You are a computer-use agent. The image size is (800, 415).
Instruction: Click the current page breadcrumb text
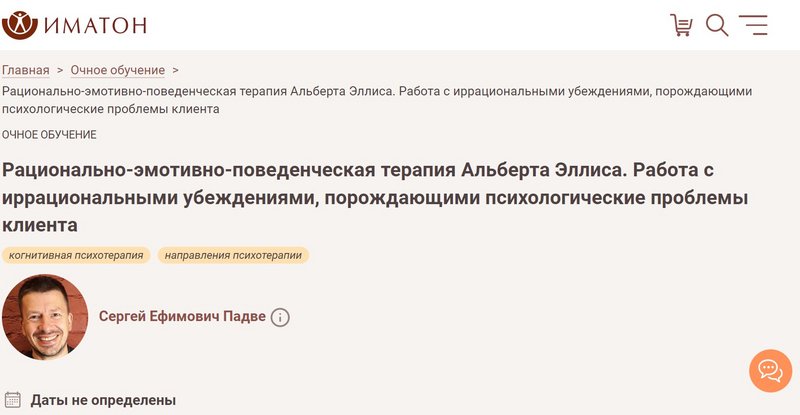coord(377,100)
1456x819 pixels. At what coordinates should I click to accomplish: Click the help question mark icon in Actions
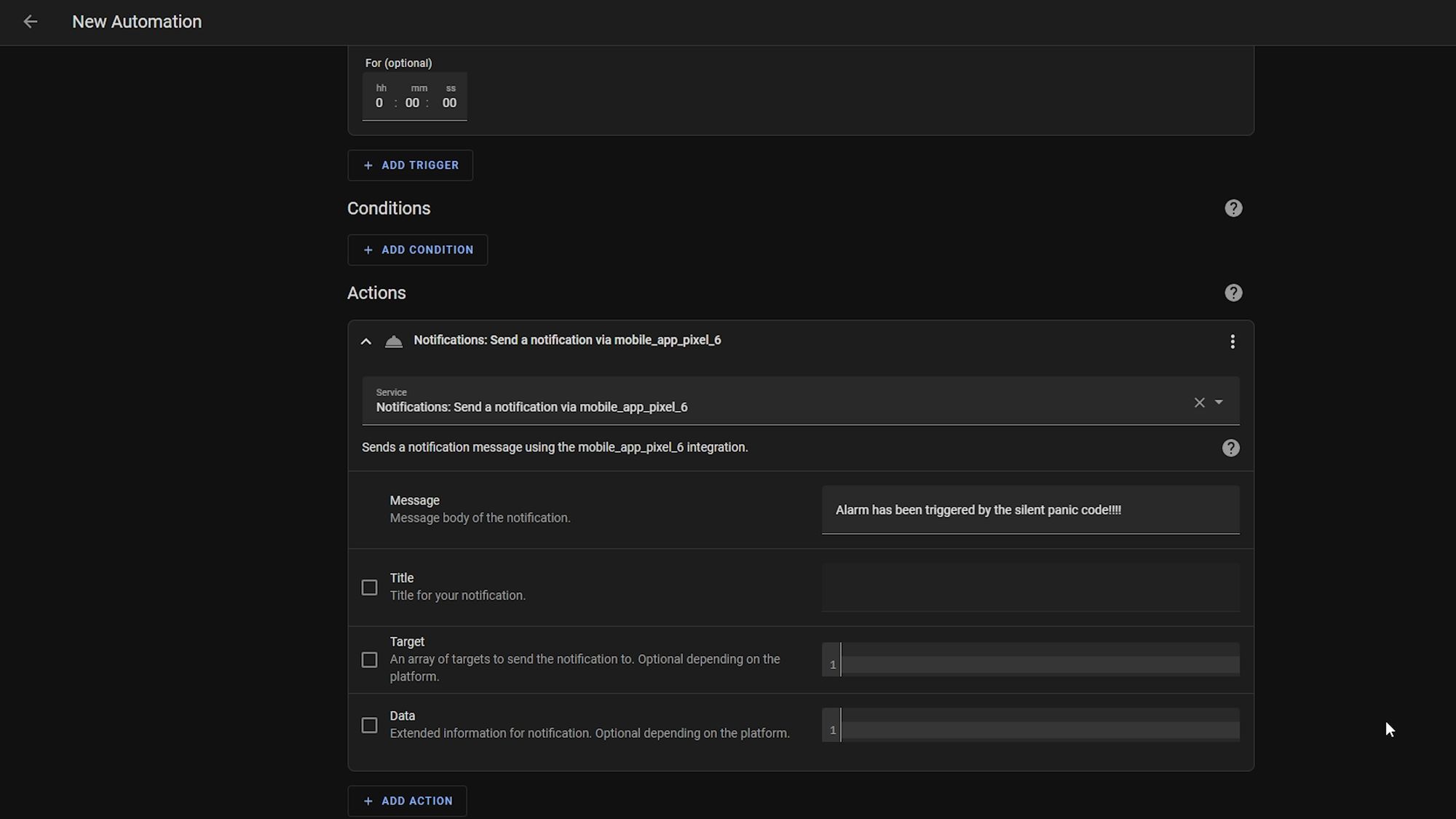click(1233, 292)
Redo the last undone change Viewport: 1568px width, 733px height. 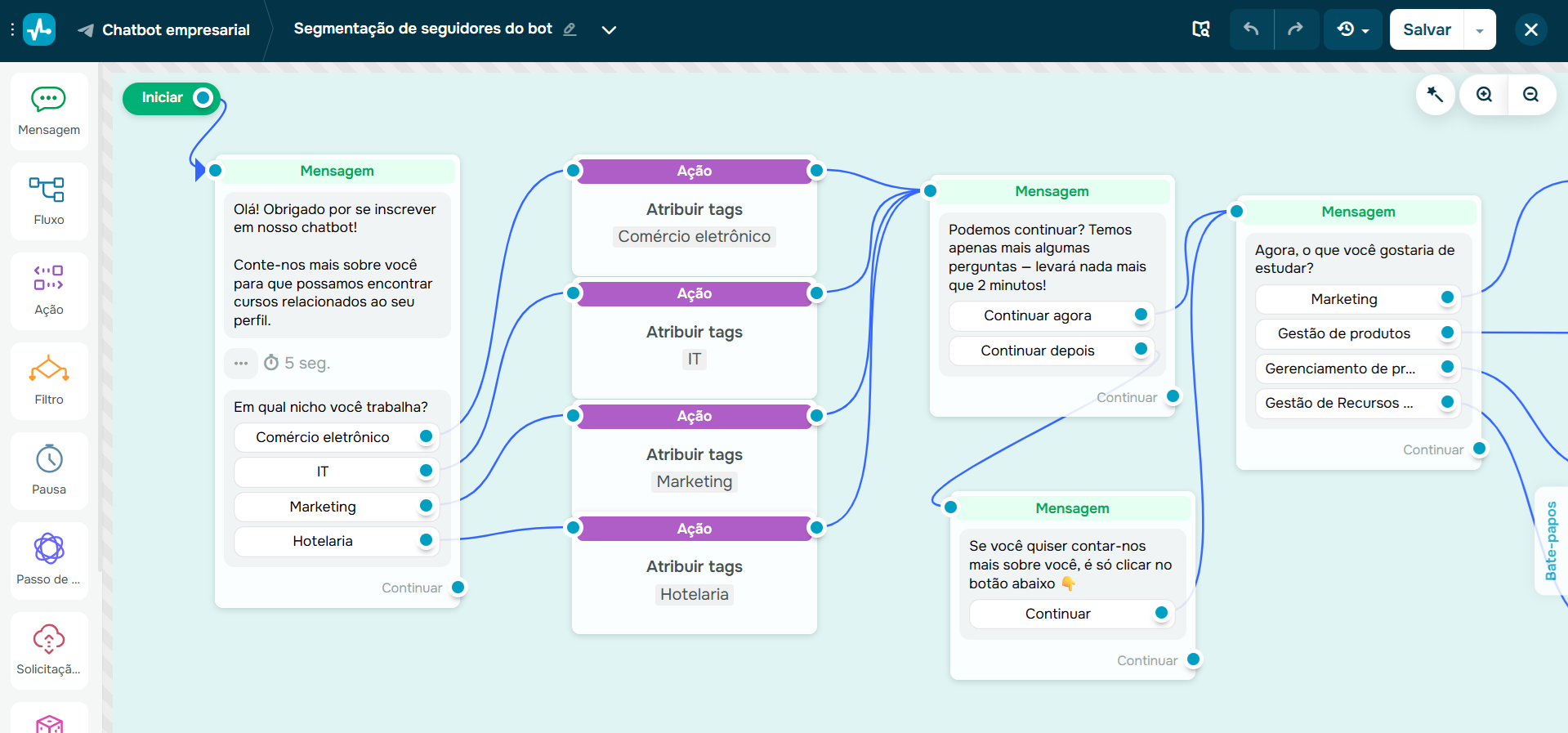1295,29
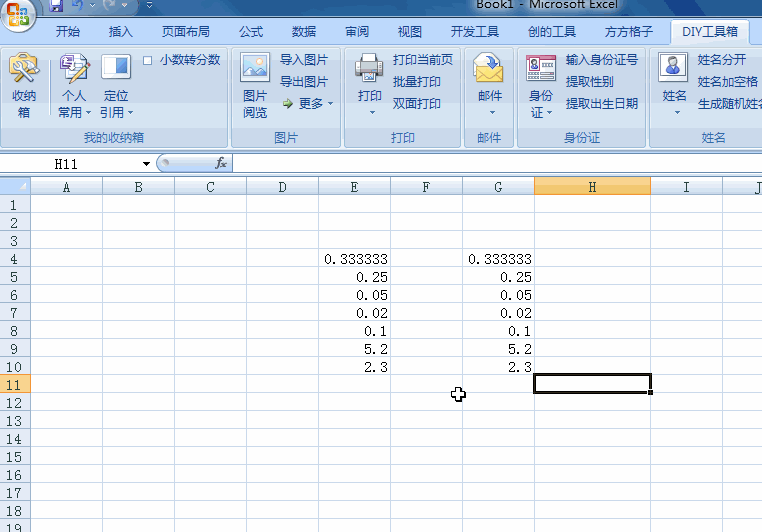Click 批量打印 batch print button

(x=416, y=82)
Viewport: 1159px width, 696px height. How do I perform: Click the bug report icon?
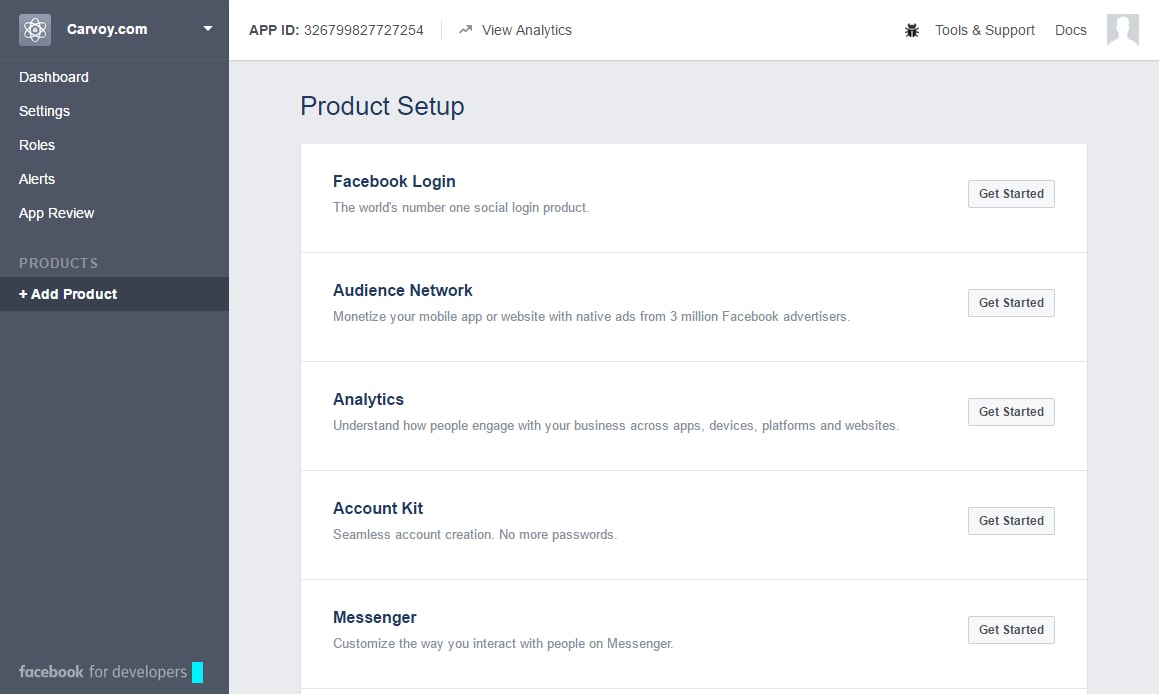click(x=912, y=30)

· · · · ·

> **Task directions**:
Your task is to repeat only the lines from the line containing "Viewport: 1159px width, 696px" through the final line of the material, inclusive; do not include pictures.

> **Response**:
Viewport: 1159px width, 696px height. How do I perform: Click the bug report icon?
click(x=912, y=30)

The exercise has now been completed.